Renewable and recycled drop-in solutions enable the production of more sustainable plastics for various applications, including sensitive medical ones.
VAPA MEDIA / Johanna Taskinen
The vast majority of plastics - in medical applications and elsewhere - are made from fossil resources. As such, they are taking a toll on the environment, contributing to climate change by leading to fossil carbon being emitted into the atmosphere.
Attempts to replace fossil resources in the manufacturing of plastics are mostly focussing on two alternative carbon sources: recycled carbon and renewable carbon. While the former utilises plastic waste and turns it into new plastic applications, the latter leverages biogenic carbon as the basis for plastics.
Finnish company Neste is building upon its experience as a renewable fuel producer to provide renewable feedstock for plastics, while at the same time developing chemical recycling (sometimes also referred to as “advanced recycling”) technologies to provide recycled feedstock.
Drop-in solutions: limited effort, maximum effect
The idea behind both routes: provide a drop-in solution that can be used in the existing production infrastructure and to produce the same plastic applications that are today made from fossil resources. The benefit: little CAPEX requirements as no new infrastructure is required and no changes in the performance and quality of the products. What changes though is the carbon footprint of the product and the amount of waste generated that has no further use.
“We believe the drop-in character to be a very important factor when it comes to accelerating the transition to more sustainable plastics,” explains Jeroen Verhoeven, vice president value chain development at Neste Renewable Polymers and Chemicals. “It reduces the hurdles for the industry to make the change - and it reduces limitations on the applications of more sustainable plastics. You can continue using the same products you used before - just without fossil resources.”
Recently, in April 2023, Swedish MedTech company Wellspect HealthCare introduced bio-based materials into one of its products: a female urinary catheter with the name LoFric Elle. The original LoFric Elle catheter, launched in 2019, was manufactured solely from conventional fossil based raw material sources. Wellspect says that the carbon footprint of the plastic in its product has been cut by 55% compared to the original product. The company is using a mass balance approach to allocate the bio-based raw materials and to ascertain the same medical grade quality for the plastic. Wellspect credited suppliers LyondellBasell and Neste for making the switch possible.
The catheter shows that the drop-in solutions can be used even in highly sensitive applications.
Chemical recycling can enable recycled content in sensitive applications
The renewable feedstock Neste produces is based on the company’s proprietary NEXBTL technology, which uses renewable oils and fats as input to produce fuels such as renewable diesel or sustainable aviation fuel and feedstock for polymers and chemicals. More than 90% of the raw materials used in the process are waste and residues such as used cooking oil or residues from vegetable oil processing. 3.3 million tonnes of such renewable products can be produced per year, a figure Neste intends to increase to 6.8 million tonnes by the end of 2026.
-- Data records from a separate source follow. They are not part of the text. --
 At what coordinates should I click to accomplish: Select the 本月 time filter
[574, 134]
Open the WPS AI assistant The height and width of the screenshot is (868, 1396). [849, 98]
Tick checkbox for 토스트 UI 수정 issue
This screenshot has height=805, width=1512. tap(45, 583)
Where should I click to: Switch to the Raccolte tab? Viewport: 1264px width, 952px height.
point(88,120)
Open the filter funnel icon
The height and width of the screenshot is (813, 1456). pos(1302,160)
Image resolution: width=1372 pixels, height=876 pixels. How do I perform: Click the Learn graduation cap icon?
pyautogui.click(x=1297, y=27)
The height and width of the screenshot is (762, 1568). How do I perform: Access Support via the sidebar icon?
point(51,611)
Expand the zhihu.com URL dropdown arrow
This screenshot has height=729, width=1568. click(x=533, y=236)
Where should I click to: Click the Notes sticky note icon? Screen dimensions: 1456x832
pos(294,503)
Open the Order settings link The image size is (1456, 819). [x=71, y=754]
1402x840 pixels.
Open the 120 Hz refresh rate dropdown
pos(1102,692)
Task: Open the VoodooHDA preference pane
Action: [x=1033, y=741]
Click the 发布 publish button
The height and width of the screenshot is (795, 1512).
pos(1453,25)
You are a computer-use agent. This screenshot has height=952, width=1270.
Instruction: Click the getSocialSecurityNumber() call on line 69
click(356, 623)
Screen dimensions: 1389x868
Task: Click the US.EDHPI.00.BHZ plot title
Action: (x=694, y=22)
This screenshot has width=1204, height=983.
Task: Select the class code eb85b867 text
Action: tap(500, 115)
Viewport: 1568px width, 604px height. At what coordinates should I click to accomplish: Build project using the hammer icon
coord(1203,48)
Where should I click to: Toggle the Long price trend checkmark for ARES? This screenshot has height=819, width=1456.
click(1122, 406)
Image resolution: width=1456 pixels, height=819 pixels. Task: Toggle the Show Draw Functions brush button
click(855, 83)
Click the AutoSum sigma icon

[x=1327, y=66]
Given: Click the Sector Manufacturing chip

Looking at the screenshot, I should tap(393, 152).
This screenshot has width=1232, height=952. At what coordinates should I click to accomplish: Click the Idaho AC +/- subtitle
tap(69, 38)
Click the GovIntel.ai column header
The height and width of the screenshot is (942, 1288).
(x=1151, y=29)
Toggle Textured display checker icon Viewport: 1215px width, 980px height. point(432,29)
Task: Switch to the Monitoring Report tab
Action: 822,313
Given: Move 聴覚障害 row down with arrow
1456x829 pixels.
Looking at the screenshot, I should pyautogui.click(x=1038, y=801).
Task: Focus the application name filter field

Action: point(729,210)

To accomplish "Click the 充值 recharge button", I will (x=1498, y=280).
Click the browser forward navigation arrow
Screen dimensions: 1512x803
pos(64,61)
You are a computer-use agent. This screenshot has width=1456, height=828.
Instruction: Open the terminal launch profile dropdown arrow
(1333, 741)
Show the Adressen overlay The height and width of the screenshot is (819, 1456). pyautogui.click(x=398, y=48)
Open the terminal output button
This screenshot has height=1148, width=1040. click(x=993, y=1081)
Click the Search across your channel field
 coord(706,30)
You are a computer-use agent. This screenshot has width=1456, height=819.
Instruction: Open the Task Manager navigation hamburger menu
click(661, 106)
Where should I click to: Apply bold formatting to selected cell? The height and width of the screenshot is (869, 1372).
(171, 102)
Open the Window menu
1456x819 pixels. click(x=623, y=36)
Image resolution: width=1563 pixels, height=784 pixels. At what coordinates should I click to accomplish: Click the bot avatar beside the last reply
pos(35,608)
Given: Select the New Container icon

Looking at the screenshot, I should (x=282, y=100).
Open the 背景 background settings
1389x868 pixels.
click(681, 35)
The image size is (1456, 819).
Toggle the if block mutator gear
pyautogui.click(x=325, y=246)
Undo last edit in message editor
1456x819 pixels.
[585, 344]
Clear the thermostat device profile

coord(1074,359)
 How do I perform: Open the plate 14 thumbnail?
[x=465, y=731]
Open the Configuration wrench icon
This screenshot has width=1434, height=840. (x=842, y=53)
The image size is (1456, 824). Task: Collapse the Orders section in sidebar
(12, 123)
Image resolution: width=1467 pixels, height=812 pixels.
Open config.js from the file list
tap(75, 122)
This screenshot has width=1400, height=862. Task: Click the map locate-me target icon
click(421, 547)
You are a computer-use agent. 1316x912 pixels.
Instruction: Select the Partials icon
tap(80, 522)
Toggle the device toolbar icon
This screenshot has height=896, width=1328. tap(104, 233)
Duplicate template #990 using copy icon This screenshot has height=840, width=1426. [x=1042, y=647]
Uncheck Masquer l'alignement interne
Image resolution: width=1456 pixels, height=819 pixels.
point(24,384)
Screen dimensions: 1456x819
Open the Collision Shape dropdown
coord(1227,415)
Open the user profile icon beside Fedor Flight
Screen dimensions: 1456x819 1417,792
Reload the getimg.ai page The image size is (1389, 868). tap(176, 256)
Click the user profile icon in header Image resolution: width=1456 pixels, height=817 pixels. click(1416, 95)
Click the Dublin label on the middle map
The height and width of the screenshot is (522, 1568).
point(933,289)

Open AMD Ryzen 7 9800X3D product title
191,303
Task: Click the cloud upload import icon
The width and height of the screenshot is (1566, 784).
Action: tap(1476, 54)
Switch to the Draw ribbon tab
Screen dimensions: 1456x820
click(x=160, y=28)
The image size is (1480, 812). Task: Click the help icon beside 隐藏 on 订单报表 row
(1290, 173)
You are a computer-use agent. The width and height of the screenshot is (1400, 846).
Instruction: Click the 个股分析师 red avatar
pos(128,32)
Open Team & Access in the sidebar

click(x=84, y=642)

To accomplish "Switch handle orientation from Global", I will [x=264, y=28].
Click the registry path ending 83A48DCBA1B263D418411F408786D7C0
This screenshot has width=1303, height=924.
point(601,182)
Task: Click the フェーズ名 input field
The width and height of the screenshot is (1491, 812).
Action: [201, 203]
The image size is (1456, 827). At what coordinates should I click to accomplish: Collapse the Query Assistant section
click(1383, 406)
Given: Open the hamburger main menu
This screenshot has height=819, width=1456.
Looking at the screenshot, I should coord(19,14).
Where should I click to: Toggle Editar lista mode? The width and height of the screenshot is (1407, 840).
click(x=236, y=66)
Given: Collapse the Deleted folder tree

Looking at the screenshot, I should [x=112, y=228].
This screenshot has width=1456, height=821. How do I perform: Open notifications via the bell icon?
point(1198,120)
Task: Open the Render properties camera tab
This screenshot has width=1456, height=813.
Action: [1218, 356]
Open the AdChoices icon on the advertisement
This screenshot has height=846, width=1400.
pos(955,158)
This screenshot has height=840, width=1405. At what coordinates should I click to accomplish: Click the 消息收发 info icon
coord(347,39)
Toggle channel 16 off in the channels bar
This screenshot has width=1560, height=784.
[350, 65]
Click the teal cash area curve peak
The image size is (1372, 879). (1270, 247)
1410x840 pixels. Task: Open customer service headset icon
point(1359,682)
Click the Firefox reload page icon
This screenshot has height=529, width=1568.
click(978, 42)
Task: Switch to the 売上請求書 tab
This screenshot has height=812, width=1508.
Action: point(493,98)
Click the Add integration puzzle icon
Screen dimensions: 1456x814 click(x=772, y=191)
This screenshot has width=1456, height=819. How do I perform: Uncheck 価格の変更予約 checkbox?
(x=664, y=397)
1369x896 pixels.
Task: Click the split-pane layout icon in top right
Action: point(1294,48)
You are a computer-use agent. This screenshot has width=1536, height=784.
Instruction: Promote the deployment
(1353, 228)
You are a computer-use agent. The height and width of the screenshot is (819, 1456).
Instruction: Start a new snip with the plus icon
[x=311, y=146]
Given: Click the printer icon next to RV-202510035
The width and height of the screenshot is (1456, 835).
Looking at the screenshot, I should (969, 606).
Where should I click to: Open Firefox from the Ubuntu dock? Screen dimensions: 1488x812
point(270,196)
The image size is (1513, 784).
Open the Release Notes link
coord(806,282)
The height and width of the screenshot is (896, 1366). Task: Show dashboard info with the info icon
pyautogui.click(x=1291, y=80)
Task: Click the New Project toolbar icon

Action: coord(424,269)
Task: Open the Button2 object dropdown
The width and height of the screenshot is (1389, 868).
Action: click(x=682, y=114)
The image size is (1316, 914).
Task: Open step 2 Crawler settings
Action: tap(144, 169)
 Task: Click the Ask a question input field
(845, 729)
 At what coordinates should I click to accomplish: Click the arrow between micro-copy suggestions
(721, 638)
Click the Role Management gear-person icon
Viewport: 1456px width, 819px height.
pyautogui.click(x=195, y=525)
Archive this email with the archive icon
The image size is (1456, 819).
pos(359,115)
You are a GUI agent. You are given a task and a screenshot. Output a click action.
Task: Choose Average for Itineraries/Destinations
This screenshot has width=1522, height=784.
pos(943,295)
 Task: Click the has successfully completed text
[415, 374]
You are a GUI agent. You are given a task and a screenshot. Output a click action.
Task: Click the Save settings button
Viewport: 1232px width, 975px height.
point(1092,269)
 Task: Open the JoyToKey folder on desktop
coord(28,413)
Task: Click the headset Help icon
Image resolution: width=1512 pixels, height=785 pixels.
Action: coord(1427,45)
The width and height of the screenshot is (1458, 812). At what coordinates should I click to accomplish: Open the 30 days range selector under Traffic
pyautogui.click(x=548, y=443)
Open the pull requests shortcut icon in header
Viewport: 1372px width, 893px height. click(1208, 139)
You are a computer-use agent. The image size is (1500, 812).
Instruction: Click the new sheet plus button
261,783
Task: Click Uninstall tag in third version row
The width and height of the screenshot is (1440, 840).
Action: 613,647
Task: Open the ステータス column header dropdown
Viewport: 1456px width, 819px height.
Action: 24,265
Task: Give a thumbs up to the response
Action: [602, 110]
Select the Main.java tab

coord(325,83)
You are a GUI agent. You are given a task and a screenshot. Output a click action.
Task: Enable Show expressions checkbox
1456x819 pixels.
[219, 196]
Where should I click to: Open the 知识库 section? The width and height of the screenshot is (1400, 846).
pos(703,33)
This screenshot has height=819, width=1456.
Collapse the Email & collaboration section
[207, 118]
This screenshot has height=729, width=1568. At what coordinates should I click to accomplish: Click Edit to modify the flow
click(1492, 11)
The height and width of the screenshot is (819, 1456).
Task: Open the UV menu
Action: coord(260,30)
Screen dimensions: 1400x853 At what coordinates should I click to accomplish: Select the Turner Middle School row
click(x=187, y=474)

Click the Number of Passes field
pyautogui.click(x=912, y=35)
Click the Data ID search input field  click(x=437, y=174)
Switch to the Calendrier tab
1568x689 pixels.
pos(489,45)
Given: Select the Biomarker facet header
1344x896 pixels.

On the chemical recycling front, the company aims at processing more than 1 million tonnes of waste plastic into high-quality feedstock for new polymers per year by 2030. The idea is to recycle plastic streams that are currently hard-to-recycle with conventional recycling technologies. The waste is first being liquefied, pre-treated and upgraded and then finally co-processed with crude oil in the company’s conventional refinery in Finnish Porvoo. In contrast to conventional mechanical recycling, the processes allow for a removal of impurities, producing virgin-quality feedstock for new plastics. First processing runs were successfully completed, processing some 3,000 tons of waste plastic.
With renewable and recycled feedstocks, there might be a solution on the table that also the medical industry can build upon - to phase out fossil resources from its value chains.